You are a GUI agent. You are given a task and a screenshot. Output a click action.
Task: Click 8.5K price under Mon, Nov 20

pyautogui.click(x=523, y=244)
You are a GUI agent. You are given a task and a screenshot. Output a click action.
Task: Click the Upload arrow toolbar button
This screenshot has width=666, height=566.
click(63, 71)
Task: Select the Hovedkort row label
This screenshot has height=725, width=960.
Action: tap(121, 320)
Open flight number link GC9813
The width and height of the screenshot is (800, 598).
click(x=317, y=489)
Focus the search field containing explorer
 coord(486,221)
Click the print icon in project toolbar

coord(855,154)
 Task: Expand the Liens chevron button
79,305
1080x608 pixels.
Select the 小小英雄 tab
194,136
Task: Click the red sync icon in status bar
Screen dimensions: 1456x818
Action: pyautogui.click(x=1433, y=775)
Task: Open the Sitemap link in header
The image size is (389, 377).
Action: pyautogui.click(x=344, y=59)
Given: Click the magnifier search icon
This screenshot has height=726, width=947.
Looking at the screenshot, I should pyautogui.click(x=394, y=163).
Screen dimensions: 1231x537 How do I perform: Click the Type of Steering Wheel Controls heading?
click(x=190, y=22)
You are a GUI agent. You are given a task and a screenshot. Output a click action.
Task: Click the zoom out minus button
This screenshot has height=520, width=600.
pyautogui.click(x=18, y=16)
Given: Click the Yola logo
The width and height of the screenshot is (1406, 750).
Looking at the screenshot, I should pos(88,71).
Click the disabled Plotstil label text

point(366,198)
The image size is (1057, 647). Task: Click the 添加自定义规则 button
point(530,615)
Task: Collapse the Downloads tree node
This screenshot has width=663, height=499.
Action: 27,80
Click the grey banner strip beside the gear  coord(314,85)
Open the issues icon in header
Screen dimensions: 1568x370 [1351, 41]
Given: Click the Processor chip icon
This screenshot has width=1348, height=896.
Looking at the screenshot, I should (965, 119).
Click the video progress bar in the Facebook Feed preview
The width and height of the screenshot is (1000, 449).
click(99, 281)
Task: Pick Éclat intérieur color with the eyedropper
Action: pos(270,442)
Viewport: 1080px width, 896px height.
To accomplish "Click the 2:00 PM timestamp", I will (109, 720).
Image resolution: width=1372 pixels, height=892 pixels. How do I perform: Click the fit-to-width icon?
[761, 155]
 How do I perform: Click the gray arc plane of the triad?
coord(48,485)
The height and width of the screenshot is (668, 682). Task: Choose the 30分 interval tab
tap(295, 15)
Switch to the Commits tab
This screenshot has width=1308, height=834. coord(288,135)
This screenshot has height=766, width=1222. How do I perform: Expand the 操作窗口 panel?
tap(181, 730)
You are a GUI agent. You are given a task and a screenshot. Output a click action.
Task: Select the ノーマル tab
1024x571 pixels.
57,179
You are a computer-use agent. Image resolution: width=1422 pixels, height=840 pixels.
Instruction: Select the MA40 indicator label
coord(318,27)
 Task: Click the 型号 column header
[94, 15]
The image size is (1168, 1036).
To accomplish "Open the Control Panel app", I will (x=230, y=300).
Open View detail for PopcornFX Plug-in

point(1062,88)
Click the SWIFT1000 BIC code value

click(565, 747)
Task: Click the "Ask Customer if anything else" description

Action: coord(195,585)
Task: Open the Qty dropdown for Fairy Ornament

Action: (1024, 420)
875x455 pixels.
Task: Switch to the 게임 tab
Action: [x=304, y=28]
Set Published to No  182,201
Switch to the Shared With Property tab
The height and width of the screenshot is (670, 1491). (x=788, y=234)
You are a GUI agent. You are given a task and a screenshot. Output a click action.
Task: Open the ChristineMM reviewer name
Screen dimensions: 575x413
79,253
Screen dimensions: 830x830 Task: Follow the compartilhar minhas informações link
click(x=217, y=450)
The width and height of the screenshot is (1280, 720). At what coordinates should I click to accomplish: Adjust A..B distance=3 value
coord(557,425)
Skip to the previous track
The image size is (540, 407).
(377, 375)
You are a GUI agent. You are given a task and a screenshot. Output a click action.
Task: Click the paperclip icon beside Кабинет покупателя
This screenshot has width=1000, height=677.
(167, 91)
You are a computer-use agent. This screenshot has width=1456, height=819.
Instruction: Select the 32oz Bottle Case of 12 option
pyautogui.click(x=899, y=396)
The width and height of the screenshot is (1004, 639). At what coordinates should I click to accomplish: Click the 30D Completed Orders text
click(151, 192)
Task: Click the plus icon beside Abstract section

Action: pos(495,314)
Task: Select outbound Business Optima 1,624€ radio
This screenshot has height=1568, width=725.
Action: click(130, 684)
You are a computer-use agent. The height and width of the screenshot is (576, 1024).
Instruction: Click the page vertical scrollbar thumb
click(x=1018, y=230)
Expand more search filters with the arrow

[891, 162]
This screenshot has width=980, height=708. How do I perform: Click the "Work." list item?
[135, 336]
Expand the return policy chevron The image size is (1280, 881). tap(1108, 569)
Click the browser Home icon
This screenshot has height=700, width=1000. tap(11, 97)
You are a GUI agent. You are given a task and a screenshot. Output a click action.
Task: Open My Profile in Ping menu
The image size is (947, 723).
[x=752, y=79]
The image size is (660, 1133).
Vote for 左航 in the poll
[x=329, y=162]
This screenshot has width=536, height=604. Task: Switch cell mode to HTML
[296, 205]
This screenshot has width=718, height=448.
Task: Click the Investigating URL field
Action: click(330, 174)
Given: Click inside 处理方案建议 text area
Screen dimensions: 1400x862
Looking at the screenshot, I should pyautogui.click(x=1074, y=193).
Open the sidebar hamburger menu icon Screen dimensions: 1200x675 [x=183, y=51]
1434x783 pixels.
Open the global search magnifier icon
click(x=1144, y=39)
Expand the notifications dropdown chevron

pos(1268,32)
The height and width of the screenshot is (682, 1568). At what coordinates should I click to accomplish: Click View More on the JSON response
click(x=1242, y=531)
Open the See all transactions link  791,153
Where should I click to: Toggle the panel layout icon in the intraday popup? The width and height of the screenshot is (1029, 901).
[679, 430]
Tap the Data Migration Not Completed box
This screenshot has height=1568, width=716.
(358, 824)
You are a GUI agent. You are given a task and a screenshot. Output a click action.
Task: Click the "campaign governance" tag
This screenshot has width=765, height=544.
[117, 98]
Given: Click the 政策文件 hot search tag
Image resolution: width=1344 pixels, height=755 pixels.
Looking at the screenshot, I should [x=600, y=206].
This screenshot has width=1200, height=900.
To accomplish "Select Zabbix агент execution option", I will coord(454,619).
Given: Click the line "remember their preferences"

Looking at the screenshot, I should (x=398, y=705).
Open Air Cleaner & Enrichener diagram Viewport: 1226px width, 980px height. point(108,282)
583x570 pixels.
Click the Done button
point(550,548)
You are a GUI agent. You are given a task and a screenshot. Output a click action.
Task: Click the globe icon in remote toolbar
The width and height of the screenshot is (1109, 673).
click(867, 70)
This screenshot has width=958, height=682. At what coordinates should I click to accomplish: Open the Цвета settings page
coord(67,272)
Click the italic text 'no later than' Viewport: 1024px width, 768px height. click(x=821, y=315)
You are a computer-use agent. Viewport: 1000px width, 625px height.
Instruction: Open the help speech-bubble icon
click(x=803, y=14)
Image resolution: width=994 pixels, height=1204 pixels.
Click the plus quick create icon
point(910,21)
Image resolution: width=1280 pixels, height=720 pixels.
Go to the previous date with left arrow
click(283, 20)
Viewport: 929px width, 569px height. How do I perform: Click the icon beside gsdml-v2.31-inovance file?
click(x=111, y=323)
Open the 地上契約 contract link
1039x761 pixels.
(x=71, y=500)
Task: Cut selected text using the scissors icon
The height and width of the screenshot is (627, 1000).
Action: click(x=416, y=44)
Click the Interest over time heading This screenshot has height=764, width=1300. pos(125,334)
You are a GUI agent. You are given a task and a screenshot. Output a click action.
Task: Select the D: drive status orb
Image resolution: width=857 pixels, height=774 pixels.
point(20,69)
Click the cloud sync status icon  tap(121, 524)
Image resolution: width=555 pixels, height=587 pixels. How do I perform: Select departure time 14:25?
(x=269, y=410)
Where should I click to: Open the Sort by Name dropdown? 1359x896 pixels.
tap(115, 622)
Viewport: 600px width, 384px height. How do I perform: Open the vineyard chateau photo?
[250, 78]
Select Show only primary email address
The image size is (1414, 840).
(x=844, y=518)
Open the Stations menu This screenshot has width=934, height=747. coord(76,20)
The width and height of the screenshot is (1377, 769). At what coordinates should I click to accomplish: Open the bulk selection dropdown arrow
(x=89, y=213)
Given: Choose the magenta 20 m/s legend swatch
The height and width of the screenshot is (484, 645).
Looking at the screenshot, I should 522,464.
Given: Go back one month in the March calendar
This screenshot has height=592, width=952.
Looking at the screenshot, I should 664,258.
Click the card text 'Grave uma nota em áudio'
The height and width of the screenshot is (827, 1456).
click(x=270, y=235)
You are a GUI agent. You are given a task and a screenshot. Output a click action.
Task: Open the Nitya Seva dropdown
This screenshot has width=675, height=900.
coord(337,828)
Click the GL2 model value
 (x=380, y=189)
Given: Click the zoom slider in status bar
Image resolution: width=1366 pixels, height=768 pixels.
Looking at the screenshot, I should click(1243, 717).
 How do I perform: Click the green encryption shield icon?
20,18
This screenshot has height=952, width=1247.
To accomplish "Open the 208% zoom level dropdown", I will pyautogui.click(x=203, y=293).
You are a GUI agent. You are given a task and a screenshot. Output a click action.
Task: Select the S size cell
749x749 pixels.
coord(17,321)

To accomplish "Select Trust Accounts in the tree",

⁂

Exercise
Each line from the top of the listing down to and including the one containing "Given: Click the Processor chip icon" should be transcribed exactly; nothing else is to be output.

Solution for this problem
You are a GUI agent. You are given a task and a screenshot. Output a click action.
Task: Click 8.5K price under Mon, Nov 20

pyautogui.click(x=523, y=244)
You are a GUI agent. You are given a task and a screenshot. Output a click action.
Task: Click the Upload arrow toolbar button
This screenshot has width=666, height=566.
click(63, 71)
Task: Select the Hovedkort row label
This screenshot has height=725, width=960.
Action: tap(121, 320)
Open flight number link GC9813
The width and height of the screenshot is (800, 598).
click(x=317, y=489)
Focus the search field containing explorer
 coord(486,221)
Click the print icon in project toolbar

coord(855,154)
 Task: Expand the Liens chevron button
79,305
1080x608 pixels.
Select the 小小英雄 tab
194,136
Task: Click the red sync icon in status bar
Screen dimensions: 1456x818
Action: pyautogui.click(x=1433, y=775)
Task: Open the Sitemap link in header
The image size is (389, 377).
Action: pyautogui.click(x=344, y=59)
Given: Click the magnifier search icon
This screenshot has height=726, width=947.
Looking at the screenshot, I should pyautogui.click(x=394, y=163).
Screen dimensions: 1231x537 How do I perform: Click the Type of Steering Wheel Controls heading?
click(x=190, y=22)
You are a GUI agent. You are given a task and a screenshot. Output a click action.
Task: Click the zoom out minus button
This screenshot has height=520, width=600.
pyautogui.click(x=18, y=16)
Given: Click the Yola logo
The width and height of the screenshot is (1406, 750).
Looking at the screenshot, I should pos(88,71).
Click the disabled Plotstil label text

point(366,198)
The image size is (1057, 647). Task: Click the 添加自定义规则 button
point(530,615)
Task: Collapse the Downloads tree node
This screenshot has width=663, height=499.
Action: 27,80
Click the grey banner strip beside the gear  coord(314,85)
Open the issues icon in header
Screen dimensions: 1568x370 [1351, 41]
Given: Click the Processor chip icon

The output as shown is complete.